My favorite city in the world is Bogotá, Colombia and I have a hard time explaining to people why; it’s big, it’s dirty, the traffic and infrastructure are abysmal – how can I think that Bogotá is so great? This city feels authentic in a way that others just don’t. No strip malls or vegan cafes (or even vegetables really) people are polite and respectful and when I stay out of the touristy sections I feel anonymous walking among the crowds of Colombians living their normal lives. And when you are living a normal life around here you get a little sentimental to the dirt, grime, the familiar old man selling stuff on your street corner each day, the occasional unkempt gentleman urinating across the street from your building entrance. You develop a sense of community and togetherness with the anonymous people you walk by each morning on the way to start your day and then again in the afternoon when returning home.
Part of this camaraderie comes about from walking so much. I walk most places unless I am meeting a friend who lives in a different district of town in which case I take an Uber to where I need to go as a conventional taxi will try its best to cheat me (another quaint aspect of the local personality that I find endearing yet at the same time unwelcome). Walking is a great way to develop a ‘home field’ appreciation for the things, places and people around you in any city; additionally it serves as effective therapeutic psychological conditioning to the otherwise untenable realties of an old, large, south American city (aforementioned). For instance a sketchy park of loitering, suspicious characters become familiar faces that I appreciate seeing after walking by a dozen times. The traffic isn’t a hassle while I walk along side it, faster. The “Coyote Crazy” gay bar might seem gauche on first gander, but after glancing in the front while passing by so many times it seems like the type of place you want to go if you were gay. Those street peddlers and beggars stop soliciting after a few weeks of glancing into my pitiless eyes. You learn obscure capabilities of the neighborhoods you venture through — where to buy professional uniforms, custom hats, specialty shoes and locally-made pasta. All of a sudden in a 1.5 mile radius you have everything you want or need and the thought of living somewhere else, where you sit alone in your car surrounded by other people, alone in their cars, stuck in traffic — it makes you feel lonely.
This was my second stint in Bogotá — I spent six weeks here last year. This time around I lived a lot during my two and a half months here. My Spanish has been steadily improving and I know if I stopped meeting people with the capability to speak English it would be even better; but that’s a burden of being a tall white guy — they can spot you a smile away. And once someone speaks your primary language how exactly can you justify decreasing your ability to communicate with them by speaking terribly? These are the false justifications I have hid myself behind for over a year now.
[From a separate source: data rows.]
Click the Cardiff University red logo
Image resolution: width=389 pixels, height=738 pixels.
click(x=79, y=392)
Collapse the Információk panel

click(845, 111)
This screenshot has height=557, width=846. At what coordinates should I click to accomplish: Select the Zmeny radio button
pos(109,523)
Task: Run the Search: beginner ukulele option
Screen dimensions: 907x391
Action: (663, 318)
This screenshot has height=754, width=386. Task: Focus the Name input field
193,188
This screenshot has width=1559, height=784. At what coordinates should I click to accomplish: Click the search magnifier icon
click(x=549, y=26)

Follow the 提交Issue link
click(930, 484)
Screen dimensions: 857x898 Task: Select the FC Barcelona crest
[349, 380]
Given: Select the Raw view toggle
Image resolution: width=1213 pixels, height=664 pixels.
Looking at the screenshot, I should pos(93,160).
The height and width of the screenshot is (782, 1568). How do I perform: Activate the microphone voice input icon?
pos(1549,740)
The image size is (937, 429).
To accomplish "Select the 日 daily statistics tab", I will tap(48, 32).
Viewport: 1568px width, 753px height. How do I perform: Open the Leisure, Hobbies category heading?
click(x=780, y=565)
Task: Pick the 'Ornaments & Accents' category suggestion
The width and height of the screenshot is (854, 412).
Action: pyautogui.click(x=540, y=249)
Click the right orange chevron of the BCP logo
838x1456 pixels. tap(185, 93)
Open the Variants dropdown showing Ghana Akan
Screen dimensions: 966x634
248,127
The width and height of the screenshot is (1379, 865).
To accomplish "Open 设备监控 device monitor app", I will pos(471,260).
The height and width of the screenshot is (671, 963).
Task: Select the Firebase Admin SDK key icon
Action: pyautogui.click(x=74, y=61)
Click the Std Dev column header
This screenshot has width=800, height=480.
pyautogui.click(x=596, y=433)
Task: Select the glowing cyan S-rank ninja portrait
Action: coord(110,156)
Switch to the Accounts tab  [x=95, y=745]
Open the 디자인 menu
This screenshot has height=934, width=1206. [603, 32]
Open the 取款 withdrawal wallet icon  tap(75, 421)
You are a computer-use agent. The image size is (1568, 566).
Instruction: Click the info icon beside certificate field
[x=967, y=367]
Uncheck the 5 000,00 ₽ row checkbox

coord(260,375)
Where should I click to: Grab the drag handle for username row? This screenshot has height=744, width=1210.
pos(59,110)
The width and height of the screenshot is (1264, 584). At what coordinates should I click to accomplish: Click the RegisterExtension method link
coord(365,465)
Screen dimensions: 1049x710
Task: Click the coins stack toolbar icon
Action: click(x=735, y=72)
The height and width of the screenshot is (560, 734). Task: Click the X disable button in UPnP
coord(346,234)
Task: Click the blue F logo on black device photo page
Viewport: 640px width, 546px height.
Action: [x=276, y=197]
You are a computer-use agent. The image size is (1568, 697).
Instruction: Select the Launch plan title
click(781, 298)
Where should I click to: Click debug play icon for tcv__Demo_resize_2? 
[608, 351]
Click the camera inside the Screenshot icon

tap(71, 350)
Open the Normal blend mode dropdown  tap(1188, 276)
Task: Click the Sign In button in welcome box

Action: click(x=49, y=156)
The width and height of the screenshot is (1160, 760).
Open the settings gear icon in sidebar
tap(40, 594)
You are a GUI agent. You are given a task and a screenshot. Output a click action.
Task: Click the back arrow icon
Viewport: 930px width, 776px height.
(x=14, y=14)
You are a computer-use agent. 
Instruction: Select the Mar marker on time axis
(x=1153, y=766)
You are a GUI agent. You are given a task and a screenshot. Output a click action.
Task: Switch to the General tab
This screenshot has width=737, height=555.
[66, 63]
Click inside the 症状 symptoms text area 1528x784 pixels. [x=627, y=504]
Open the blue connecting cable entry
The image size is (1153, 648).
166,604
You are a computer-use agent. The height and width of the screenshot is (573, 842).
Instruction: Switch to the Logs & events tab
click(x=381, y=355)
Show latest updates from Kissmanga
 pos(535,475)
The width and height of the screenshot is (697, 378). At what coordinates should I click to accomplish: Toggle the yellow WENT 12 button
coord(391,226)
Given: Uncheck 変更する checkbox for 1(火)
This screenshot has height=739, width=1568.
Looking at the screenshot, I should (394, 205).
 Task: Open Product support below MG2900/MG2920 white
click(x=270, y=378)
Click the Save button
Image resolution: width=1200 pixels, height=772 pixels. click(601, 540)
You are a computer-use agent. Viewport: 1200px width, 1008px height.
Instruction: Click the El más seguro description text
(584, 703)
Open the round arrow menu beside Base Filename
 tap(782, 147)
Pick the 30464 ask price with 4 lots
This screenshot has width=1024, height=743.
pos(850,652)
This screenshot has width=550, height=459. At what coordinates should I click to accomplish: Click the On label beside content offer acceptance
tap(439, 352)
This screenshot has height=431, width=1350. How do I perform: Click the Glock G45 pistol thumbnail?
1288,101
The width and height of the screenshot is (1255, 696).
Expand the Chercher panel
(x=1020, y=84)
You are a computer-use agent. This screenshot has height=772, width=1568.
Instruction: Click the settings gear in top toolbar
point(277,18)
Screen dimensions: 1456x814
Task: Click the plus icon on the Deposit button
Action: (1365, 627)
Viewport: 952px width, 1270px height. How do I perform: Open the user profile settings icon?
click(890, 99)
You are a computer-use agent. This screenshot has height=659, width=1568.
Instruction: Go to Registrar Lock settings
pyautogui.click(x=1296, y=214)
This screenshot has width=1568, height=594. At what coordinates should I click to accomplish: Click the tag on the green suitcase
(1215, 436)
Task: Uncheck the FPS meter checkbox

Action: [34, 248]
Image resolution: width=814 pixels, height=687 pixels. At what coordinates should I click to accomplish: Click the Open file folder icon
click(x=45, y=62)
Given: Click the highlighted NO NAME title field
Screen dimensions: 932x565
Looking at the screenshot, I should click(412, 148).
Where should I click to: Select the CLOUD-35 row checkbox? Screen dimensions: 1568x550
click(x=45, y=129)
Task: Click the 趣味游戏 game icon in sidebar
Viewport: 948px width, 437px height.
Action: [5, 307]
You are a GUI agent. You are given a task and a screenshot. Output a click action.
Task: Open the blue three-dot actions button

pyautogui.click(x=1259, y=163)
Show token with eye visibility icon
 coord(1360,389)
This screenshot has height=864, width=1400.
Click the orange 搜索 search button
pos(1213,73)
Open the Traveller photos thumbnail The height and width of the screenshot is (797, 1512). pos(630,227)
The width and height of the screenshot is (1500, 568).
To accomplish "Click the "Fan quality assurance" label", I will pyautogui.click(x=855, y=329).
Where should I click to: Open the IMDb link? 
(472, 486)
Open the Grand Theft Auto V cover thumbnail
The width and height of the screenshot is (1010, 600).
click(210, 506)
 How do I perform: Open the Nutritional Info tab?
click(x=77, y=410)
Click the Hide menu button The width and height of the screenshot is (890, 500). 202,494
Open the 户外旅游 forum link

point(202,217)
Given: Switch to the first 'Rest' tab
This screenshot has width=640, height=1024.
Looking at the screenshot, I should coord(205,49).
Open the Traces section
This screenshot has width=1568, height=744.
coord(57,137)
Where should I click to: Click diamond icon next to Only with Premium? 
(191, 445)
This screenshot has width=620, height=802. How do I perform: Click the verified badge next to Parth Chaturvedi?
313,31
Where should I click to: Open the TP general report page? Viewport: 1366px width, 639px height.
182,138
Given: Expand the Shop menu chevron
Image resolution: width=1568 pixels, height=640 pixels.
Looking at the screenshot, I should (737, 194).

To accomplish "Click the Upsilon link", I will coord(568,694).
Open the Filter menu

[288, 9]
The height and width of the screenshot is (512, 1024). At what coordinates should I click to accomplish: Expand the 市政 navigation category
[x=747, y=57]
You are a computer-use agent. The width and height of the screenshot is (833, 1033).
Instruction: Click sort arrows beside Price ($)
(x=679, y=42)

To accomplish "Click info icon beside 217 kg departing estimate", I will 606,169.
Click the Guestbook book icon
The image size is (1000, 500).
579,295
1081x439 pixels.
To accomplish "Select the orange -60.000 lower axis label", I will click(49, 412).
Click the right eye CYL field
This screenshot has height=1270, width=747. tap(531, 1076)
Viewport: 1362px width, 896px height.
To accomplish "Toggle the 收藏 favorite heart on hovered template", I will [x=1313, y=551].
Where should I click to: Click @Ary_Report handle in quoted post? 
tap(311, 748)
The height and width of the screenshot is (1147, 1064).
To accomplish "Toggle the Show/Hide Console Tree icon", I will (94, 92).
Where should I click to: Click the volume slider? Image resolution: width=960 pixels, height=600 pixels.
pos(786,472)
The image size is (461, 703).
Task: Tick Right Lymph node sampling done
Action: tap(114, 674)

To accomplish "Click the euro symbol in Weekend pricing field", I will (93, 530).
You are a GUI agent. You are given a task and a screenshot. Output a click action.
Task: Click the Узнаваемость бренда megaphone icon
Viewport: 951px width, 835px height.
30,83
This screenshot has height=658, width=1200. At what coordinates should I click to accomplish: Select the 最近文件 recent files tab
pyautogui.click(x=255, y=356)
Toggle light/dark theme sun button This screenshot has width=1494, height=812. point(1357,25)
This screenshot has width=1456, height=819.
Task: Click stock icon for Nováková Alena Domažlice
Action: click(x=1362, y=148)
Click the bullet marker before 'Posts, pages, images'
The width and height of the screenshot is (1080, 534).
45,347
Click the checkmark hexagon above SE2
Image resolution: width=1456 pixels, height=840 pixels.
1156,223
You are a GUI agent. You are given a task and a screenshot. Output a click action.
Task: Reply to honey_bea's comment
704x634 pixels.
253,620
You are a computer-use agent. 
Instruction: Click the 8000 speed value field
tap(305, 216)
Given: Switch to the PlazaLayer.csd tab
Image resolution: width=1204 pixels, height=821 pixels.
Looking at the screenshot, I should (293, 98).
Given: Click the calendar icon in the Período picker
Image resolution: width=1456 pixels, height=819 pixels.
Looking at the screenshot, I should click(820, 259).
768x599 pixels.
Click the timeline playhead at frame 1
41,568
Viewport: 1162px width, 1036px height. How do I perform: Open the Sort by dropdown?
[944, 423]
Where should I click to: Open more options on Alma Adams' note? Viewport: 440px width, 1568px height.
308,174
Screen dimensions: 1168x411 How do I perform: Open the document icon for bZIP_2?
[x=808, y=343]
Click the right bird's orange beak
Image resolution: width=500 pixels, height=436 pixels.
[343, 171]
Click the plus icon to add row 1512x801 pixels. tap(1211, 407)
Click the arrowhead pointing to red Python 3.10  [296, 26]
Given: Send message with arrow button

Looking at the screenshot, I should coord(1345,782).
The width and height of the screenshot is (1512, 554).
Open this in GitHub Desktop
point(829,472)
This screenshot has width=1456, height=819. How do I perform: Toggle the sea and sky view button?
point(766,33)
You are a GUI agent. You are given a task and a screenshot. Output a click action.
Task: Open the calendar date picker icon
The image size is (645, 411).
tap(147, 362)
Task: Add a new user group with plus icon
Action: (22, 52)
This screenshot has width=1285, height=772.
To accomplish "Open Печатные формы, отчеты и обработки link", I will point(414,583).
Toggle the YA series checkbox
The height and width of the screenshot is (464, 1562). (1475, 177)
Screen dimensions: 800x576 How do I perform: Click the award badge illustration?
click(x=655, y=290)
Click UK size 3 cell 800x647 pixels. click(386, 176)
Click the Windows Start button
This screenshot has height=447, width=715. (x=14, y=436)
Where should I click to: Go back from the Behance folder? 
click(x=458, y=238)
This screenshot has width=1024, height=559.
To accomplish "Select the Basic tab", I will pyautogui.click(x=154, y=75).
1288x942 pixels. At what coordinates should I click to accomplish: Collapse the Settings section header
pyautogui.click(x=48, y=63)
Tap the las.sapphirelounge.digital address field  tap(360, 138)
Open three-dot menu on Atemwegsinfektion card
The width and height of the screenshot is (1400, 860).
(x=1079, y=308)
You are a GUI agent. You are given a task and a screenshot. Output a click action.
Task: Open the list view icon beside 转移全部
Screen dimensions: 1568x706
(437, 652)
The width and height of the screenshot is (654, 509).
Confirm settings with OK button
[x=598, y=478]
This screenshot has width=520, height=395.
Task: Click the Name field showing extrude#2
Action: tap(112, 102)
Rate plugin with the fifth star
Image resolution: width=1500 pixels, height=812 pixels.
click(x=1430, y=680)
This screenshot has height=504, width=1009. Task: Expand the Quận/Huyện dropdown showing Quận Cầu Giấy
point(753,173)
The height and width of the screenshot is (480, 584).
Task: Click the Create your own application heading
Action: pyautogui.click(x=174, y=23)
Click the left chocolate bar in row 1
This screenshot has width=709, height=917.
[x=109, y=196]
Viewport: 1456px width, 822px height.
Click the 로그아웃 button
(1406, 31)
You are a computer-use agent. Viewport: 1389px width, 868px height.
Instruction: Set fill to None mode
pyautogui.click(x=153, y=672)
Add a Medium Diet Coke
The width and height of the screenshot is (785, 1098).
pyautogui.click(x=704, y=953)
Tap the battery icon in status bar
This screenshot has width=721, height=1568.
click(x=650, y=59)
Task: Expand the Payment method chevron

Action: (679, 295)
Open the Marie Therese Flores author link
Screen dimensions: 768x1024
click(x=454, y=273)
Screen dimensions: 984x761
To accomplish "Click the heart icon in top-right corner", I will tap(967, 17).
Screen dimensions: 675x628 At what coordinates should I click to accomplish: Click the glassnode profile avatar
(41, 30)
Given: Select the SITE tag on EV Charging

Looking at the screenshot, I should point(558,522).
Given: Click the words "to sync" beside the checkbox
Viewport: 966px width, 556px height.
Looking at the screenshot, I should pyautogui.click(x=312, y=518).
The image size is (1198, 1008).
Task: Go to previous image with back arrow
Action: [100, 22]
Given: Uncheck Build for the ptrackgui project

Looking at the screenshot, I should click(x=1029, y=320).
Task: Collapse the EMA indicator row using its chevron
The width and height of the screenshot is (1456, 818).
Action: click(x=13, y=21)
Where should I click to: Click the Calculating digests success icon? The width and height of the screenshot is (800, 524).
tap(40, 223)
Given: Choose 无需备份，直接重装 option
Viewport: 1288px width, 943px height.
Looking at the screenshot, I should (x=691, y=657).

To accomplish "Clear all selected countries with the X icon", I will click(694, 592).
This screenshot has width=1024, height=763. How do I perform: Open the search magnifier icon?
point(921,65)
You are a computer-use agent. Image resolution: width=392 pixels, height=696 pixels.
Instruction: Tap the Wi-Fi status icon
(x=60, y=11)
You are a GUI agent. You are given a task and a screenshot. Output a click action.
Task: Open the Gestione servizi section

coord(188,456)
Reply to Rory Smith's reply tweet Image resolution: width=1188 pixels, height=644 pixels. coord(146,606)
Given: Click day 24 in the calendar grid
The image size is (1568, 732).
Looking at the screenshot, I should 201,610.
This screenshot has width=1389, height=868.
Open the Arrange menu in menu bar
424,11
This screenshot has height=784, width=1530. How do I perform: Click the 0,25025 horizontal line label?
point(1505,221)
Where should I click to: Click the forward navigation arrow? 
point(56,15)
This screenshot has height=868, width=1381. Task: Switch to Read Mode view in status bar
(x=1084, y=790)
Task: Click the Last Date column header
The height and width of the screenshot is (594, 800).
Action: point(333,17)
I found a great gym in my neighborhood that costs $30 USD a month. I made major gains on my back squat and paired with a steady diet of hamburgers regained what was lost during my lazy winter in Veysonnaz, Switzerland. If I could stay here for another three months I have no doubt that I would transform into the incredible (white) hulk — if only in relative comparison to the local population which is remarkably más pequeño. I was introduced to the local sport of Tejo – a local sport involving throwing metal weights under-handed at explosive targets 20 meters away while drinking no fewer than 30 beers (the minimum price to play). Needless to say I’ve added it to my list of things to culturally-appropriate once I am back stateside. White people will love it.
Footnote: As my comfort outside of the USA grows, my discomfort and disgust with what I can only identify as the political, cultural and media “noise” intensifies. Increasingly I find it hard to identify with people, opinions and perspectives from the USA and find myself actively enduring my ties there instead of celebrating them. It’s challenging to articulate – but I am really beginning to understand those things about America that were invisible when I lived within it. Headlines from stateside delineating increased political and cultural polarization nationwide leave me revolted at the thought of having to identify with any part of it. As I’ve explained previously, I am a travel hipster and I expect this to be just a passing fancy. All it should take to steer me back aboard conventional American leanings is a knifing, unplanned donation of organ tissue or participation in a hostage situation somewhere overseas. And let’s be honest I’ve been rolling the dice for over two years now — as my friend Jenny Blankenship says “we all know about regression towards the mean”. But anyway — that’s how I feel currently.